— Brief —
Print out every entry that follows, exactly as written.

☆ ☆ ☆ ☆ ☆ ☆ ☆

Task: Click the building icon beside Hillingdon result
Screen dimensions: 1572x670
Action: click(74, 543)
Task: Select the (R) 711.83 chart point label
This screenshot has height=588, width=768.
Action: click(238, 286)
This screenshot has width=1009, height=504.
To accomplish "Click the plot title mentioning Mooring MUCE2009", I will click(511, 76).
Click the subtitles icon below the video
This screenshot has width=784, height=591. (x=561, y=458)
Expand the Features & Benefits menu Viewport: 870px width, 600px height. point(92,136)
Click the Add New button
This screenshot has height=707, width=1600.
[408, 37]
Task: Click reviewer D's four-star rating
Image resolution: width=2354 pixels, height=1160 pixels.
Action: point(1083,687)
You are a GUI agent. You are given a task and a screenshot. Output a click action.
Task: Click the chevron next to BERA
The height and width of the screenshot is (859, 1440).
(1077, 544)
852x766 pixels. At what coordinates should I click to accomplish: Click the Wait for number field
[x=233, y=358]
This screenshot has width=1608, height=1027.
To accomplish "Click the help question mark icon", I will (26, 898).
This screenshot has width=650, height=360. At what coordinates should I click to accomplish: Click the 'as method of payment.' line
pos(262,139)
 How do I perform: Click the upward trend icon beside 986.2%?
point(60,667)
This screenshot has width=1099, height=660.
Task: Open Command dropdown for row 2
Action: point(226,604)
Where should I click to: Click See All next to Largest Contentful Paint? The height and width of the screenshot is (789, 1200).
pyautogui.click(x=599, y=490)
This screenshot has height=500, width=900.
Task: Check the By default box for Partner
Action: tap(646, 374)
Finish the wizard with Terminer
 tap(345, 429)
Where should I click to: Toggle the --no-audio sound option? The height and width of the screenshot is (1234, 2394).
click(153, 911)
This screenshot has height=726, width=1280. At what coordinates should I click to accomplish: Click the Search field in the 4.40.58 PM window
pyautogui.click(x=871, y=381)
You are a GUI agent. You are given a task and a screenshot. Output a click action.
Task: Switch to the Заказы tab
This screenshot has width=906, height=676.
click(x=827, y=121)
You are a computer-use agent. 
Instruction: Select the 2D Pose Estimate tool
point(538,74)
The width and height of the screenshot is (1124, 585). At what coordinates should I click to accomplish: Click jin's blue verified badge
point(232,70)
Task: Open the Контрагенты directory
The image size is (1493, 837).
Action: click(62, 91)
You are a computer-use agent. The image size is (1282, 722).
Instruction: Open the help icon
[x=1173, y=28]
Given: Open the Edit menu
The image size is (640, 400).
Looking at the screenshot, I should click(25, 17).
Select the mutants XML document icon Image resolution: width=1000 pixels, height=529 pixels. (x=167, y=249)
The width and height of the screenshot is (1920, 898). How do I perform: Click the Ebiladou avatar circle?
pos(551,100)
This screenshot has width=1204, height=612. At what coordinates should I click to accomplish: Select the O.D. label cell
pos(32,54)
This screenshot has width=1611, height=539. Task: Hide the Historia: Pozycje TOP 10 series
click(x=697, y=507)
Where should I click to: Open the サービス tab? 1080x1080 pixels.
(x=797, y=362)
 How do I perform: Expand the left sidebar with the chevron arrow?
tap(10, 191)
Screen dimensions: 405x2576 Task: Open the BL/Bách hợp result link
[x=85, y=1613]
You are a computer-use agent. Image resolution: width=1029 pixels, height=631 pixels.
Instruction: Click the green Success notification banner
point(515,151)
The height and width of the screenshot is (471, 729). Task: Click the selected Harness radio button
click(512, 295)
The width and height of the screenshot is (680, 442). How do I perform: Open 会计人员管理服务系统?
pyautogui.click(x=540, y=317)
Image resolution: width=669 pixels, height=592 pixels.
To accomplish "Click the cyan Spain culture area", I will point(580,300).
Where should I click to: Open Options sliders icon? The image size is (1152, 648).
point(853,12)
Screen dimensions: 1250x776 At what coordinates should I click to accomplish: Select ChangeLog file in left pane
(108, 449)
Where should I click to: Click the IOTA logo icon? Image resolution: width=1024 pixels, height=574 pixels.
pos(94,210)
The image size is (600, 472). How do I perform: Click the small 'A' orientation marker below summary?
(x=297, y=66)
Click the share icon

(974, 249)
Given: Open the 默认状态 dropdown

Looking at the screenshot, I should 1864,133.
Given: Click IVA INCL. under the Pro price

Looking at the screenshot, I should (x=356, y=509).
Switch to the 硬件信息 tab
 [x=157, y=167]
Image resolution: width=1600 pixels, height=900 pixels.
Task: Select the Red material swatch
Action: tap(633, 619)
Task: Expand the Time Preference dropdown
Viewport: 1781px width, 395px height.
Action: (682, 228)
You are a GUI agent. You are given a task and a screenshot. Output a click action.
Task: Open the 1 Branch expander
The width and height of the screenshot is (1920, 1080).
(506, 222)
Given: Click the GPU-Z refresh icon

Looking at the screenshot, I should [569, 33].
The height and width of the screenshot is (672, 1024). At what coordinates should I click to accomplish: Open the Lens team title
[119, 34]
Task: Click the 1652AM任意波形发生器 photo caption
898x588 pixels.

☆ ☆ ☆ ☆ ☆ ☆ ☆

— Task response —
Task: Click the building icon beside Hillingdon result
Screen dimensions: 1572x670
Action: click(74, 543)
Task: Select the (R) 711.83 chart point label
This screenshot has height=588, width=768.
Action: click(238, 286)
This screenshot has width=1009, height=504.
To accomplish "Click the plot title mentioning Mooring MUCE2009", I will click(511, 76).
Click the subtitles icon below the video
This screenshot has width=784, height=591. (x=561, y=458)
Expand the Features & Benefits menu Viewport: 870px width, 600px height. point(92,136)
Click the Add New button
This screenshot has height=707, width=1600.
[408, 37]
Task: Click reviewer D's four-star rating
Image resolution: width=2354 pixels, height=1160 pixels.
Action: point(1083,687)
You are a GUI agent. You are given a task and a screenshot. Output a click action.
Task: Click the chevron next to BERA
The height and width of the screenshot is (859, 1440).
(1077, 544)
852x766 pixels. At what coordinates should I click to accomplish: Click the Wait for number field
[x=233, y=358]
This screenshot has width=1608, height=1027.
To accomplish "Click the help question mark icon", I will (26, 898).
This screenshot has width=650, height=360. At what coordinates should I click to accomplish: Click the 'as method of payment.' line
pos(262,139)
 How do I perform: Click the upward trend icon beside 986.2%?
point(60,667)
This screenshot has width=1099, height=660.
Task: Open Command dropdown for row 2
Action: point(226,604)
Where should I click to: Click See All next to Largest Contentful Paint? The height and width of the screenshot is (789, 1200).
pyautogui.click(x=599, y=490)
This screenshot has height=500, width=900.
Task: Check the By default box for Partner
Action: tap(646, 374)
Finish the wizard with Terminer
 tap(345, 429)
Where should I click to: Toggle the --no-audio sound option? The height and width of the screenshot is (1234, 2394).
click(153, 911)
This screenshot has height=726, width=1280. At what coordinates should I click to accomplish: Click the Search field in the 4.40.58 PM window
pyautogui.click(x=871, y=381)
You are a GUI agent. You are given a task and a screenshot. Output a click action.
Task: Switch to the Заказы tab
This screenshot has width=906, height=676.
click(x=827, y=121)
You are a computer-use agent. 
Instruction: Select the 2D Pose Estimate tool
point(538,74)
The width and height of the screenshot is (1124, 585). At what coordinates should I click to accomplish: Click jin's blue verified badge
point(232,70)
Task: Open the Контрагенты directory
The image size is (1493, 837).
Action: click(62, 91)
You are a computer-use agent. The image size is (1282, 722).
Instruction: Open the help icon
[x=1173, y=28]
Given: Open the Edit menu
The image size is (640, 400).
Looking at the screenshot, I should click(25, 17).
Select the mutants XML document icon Image resolution: width=1000 pixels, height=529 pixels. (x=167, y=249)
The width and height of the screenshot is (1920, 898). How do I perform: Click the Ebiladou avatar circle?
pos(551,100)
This screenshot has width=1204, height=612. At what coordinates should I click to accomplish: Select the O.D. label cell
pos(32,54)
This screenshot has width=1611, height=539. Task: Hide the Historia: Pozycje TOP 10 series
click(x=697, y=507)
Where should I click to: Open the サービス tab? 1080x1080 pixels.
(x=797, y=362)
 How do I perform: Expand the left sidebar with the chevron arrow?
tap(10, 191)
Screen dimensions: 405x2576 Task: Open the BL/Bách hợp result link
[x=85, y=1613]
You are a computer-use agent. Image resolution: width=1029 pixels, height=631 pixels.
Instruction: Click the green Success notification banner
point(515,151)
The height and width of the screenshot is (471, 729). Task: Click the selected Harness radio button
click(512, 295)
The width and height of the screenshot is (680, 442). How do I perform: Open 会计人员管理服务系统?
pyautogui.click(x=540, y=317)
Image resolution: width=669 pixels, height=592 pixels.
To accomplish "Click the cyan Spain culture area", I will point(580,300).
Where should I click to: Open Options sliders icon? The image size is (1152, 648).
point(853,12)
Screen dimensions: 1250x776 At what coordinates should I click to accomplish: Select ChangeLog file in left pane
(108, 449)
Where should I click to: Click the IOTA logo icon? Image resolution: width=1024 pixels, height=574 pixels.
pos(94,210)
The image size is (600, 472). How do I perform: Click the small 'A' orientation marker below summary?
(x=297, y=66)
Click the share icon

(974, 249)
Given: Open the 默认状态 dropdown

Looking at the screenshot, I should 1864,133.
Given: Click IVA INCL. under the Pro price

Looking at the screenshot, I should (x=356, y=509).
Switch to the 硬件信息 tab
 [x=157, y=167]
Image resolution: width=1600 pixels, height=900 pixels.
Task: Select the Red material swatch
Action: tap(633, 619)
Task: Expand the Time Preference dropdown
Viewport: 1781px width, 395px height.
Action: (682, 228)
You are a GUI agent. You are given a task and a screenshot. Output a click action.
Task: Open the 1 Branch expander
The width and height of the screenshot is (1920, 1080).
(506, 222)
Given: Click the GPU-Z refresh icon

Looking at the screenshot, I should [569, 33].
The height and width of the screenshot is (672, 1024). At what coordinates should I click to accomplish: Open the Lens team title
[119, 34]
Task: Click the 1652AM任意波形发生器 photo caption
898x588 pixels.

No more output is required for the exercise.